*WHAT THIS TASK INVOLVES*:
Continue the account of the wine and chocolate pairing evening, starting after its last sentence.

*PASSAGE PROVIDED*:
————
The other night I attended a wine and chocolate pairing at Chocolate Therapy at Legacy Place in Dedham. I've been to Chocolate Therapy several times before -- it makes a great pit stop during an afternoon of shopping, whether for a bite of chocolate or a coffee -- and was excited to see how the chocolates paired with wine (let's be honest… wine and chocolate are two of my favorite things).
I met owners David and Pam Griffin when I walked in, and Pam quickly offered me a glass of wine and a sample of truffles. It was just the thing to set the mood for the event.
David kicked things off by telling us all about how chocolate becomes chocolate, from bean to bar. He gave us just enough information to keep us interested but not so much that we were overwhelmed -- though you could tell he's really passionate about chocolate and could probably talk about it all evening if you wanted him to.
He led us through tasting cocoa butter, cacao nibs, and white, milk, and dark chocolate callets, teaching us to let the chocolate melt on our tongues, so we could feel the texture and get all the flavor.
Then Pam took over for the wine pairing portion of the evening. She spends lots of time doing research, sampling wines and chocolates together to see what works well. (Tough job!) It isn't just have some red wine with some dark chocolate but rather how will the chocolate go with which wine and how will the flavors be affected. I was impressed at the time she puts into figuring out the combinations.
We started with the Pom Balm (a dark chocolate pomegranate truffle) and Pinot Grigio. Pam taught us to swish the wine and coat our mouths with it before trying the chocolate. I found that the chocolate mellowed the really citrusy flavor of the wine.
Next we tried a milk chocolate truffle with a Petite Syrah. The wine was really full-bodied and oaky and it nicely cut the rich creaminess of the chocolate.
The third combination was my favorite: the blueberry lemon basil truffle with Lambrusco. The truffle itself was amazing, with a layer of blueberry pate de fruit tucked inside. You got these nice sweet-savory, salty-peppery flavors from the combination.
————
*DATA SEGMENT*:
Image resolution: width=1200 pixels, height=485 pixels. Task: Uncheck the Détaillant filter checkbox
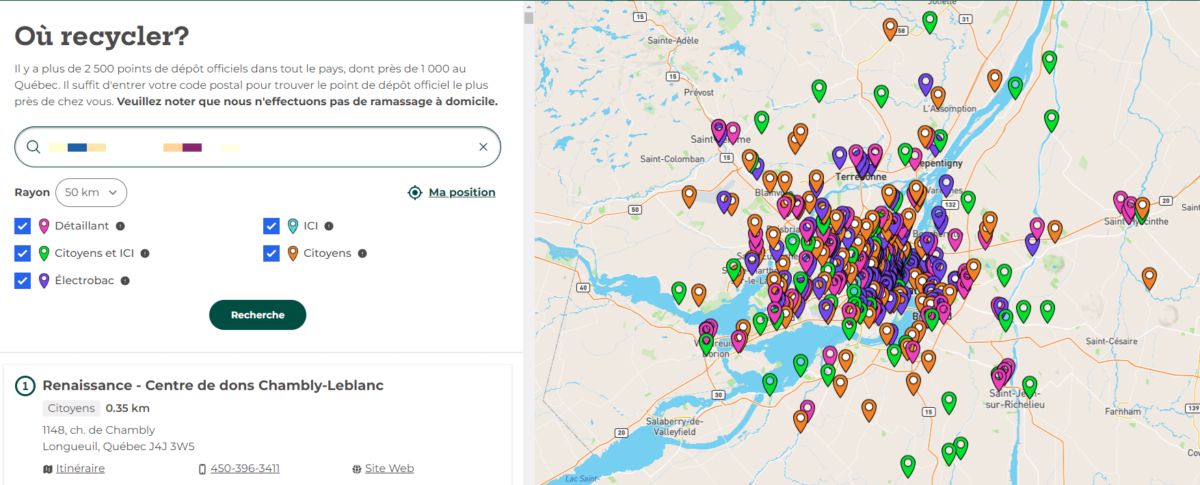[23, 226]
————
*RESULT*:
And last, we tried the salted caramel truffle with a sherry (Pam says she usually pairs it with a port in the fall and winter). Both had these nice caramelly, butterscotchy notes, and the sherry added a little woodsiness. The sherry was a bit strong for me on its own, but it was nice with the chocolate.
After the event, I picked out some chocolates to bring home. One of the neat things about Chocolate Therapy is that they add therapeutic elements to the chocolates. These are all natural things, such as basil, cayenne, hops, and pomegranate. You can pick up a card at the store that tells you the different ingredients and what they do for you. I selected chocolates based on what sounded good to me but then looked them up when I got home. The Aristaeus is dark chocolate with olive oil and sea salt. The olive oil is listed as a therapeutic ingredient because it has antioxidants. I also got a blueberry lemon basil truffle, which offers a triple whammy of therapeutic ingredients. According to the card, the blueberry has antioxidants and is meant to help with weight loss and preserving vision; the lemon is an immunity booster, offers stress relief, and helps with weight loss and acne; and the basil supports anti-inflammatory and cardiovascular health.
It's fun to see what the chocolates are meant to do, but I buy them and eat them just because they're really good.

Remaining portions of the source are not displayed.